Na odpowiedź gospodarzy nie trzeba było jednak długo czekać. Klopp miał w 27. minucie ogromne pretensje do Andrew Robertsona, który dał się minąć po swojej stronie boiska i wpuścił rozpędzonych zawodników Manchesteru City na swoją połowę. Kilkanaście sekund później piłka była już w siatce. 

Akcja z bramką Juliana Alvareza
Opta by Stats Perform

Riyad Mahrez znalazł w środku pola Ilkaya Gundogana, który był dzisiaj świetnie dysponowany i naładowany energią. Niemiec zgrabnym podaniem za plecy uruchomił Jacka Grealisha, a ten podał wzdłuż bramki do Juliana Alvareza, któremu pozostało tylko kopnąć przed siebie, doprowadzając do remisu. 

Argentyńczyk nie był najbardziej widocznym zawodnikiem na placu. Wręcz przeciwnie, brakowało go w grze, a zawodnicy Manchesteru City musieli częściej decydować się na inne rozwiązania akcji niż dostarczanie piłek w pole karne, gdzie zwykle był Erling Haaland. Mimo to jednak Alvarez wcielił się w rolę Norwega w najważniejszym momencie. 

Do przerwy utrzymał się bramkowy remis, ale na boisku nie brakowało dodatkowych emocji. W 33. minucie żółtą kartką za przewinienie taktyczne został ukarany Rodri, jednak kilka minut później Hiszpan znowu popełnił podobny faul, a zawodnicy Liverpoolu otoczyli arbitra, oczekując usunięcia defensywnego pomocnika Manchesteru City z boiska. Sędzia Simon Hooper postanowił nie psuć widowiska i dał mu ostatnią szansę. Adrenalina wielokrotnie buzowała jednak w graczach obu drużyn. Do największej liczby spięć dochodziło pomiędzy Alexandrem-Arnoldem i Grealishem, którzy toczyli zacięte pojedynki. 

Statystyki z meczu Manchester City - Liverpool
Opta by Stats Perform

Wynik z pierwszej połowy nie zdążył utrzymać się po przerwie nawet przez minutę. Na prowadzenie zdołali wyjść podopieczni Pepa Guardioli, którzy tym razem zaskoczyli Liverpool kontratakiem. Świetnie zachował się Alvarez, który mógł podawać na wolne pole do De Bruyne, ale Belg był na spalonym, więc napastnik Obywateli posłał dłuższe podanie uruchamiające Mahreza. Algierczyk idealnym podaniem wystawił piłkę do De Bruyne, który pokonał Alissona i spowodował euforię radości na Etihad Stadium. 

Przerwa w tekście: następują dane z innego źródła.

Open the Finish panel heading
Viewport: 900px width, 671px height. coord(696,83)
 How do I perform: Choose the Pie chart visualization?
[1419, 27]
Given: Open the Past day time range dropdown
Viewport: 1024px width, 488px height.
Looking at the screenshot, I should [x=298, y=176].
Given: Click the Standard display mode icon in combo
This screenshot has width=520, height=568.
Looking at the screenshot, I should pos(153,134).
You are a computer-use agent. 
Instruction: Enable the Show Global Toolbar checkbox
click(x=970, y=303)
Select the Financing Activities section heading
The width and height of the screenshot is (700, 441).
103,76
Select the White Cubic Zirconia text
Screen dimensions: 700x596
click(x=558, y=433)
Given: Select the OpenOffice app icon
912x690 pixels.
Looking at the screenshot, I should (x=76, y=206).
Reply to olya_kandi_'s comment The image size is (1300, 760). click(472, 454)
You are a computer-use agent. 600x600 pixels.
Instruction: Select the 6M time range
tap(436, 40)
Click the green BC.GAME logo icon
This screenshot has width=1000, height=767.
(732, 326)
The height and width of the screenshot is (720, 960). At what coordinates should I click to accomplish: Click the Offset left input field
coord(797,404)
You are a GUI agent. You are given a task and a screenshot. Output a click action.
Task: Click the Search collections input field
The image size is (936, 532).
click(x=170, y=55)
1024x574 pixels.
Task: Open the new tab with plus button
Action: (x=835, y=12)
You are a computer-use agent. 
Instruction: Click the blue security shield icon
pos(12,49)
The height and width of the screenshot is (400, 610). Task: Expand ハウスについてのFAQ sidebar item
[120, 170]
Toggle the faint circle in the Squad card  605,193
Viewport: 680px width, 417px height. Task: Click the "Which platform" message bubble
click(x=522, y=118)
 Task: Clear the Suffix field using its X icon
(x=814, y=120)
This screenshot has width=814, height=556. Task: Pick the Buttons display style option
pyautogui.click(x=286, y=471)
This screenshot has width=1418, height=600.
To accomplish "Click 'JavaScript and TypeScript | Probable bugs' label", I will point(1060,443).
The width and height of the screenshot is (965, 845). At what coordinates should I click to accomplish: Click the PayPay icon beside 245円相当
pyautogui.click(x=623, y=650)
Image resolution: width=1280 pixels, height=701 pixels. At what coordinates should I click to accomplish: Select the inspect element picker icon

Goście nie zdążyli się jeszcze do końca obudzić po otrzymanym ciosie, a już zostali posłani na deski. W 53. minucie Manchester City szył swoją akcję wokół pola karnego Liverpoolu, aż wreszcie zaatakował szesnastkę poprzez wejście w drybling Mahreza. Algierczyk znalazł podaniem Alvareza, który był zupełnie niekryty na około 12 metrów od bramki Alissona. Oddał strzał, który prawdopodobnie minąłby bramkę Brazylijczyka, ale nie wiedział tego Alexander-Arnold, który podjął interwencję. W efekcie piłka spadła pod nogi Gundogana, który huknął z kilku metrów i zrobiło się 3:1, a Obywatele zdawali się mieć już mecz pod kontrolą. 

Statystyki Jacka Grealisha z meczu z Liverpoolem
Opta by Stats Perform

Gracze Kloppa po prostu nie byli w stanie odwrócić losów meczu i zagrozić Obywatelom. W 74. minucie wisienkę na swoim bardzo dobrym występie postawił Grealish, który był bardzo aktywny w ofensywie, a także popisywał się heroicznymi akcjami w defensywie. Na kwadrans przed końcem spotkania przyszedł jego moment, gdy Anglik zagrał na klepkę z De Bruyne, przez co został wyprowadzony na dogodną pozycję do strzału z bliskiej odległości, którym dał gospodarzom wysokie prowadzenie 4:1.

Tym samym Manchester CIty mówi "sprawdzam" przed meczem Arsenalu, który będzie chciał wygrać z Leeds i ponownie uciec ekipie Guardioli. Liverpool z kolei pogrąża się z nijakości i oddala się od gry w przyszłej edycji Ligi Mistrzów.

Śledź najszybszą darmową relację live, w wersji tekstowej i audio »

Sprawdź tabelę Premier League »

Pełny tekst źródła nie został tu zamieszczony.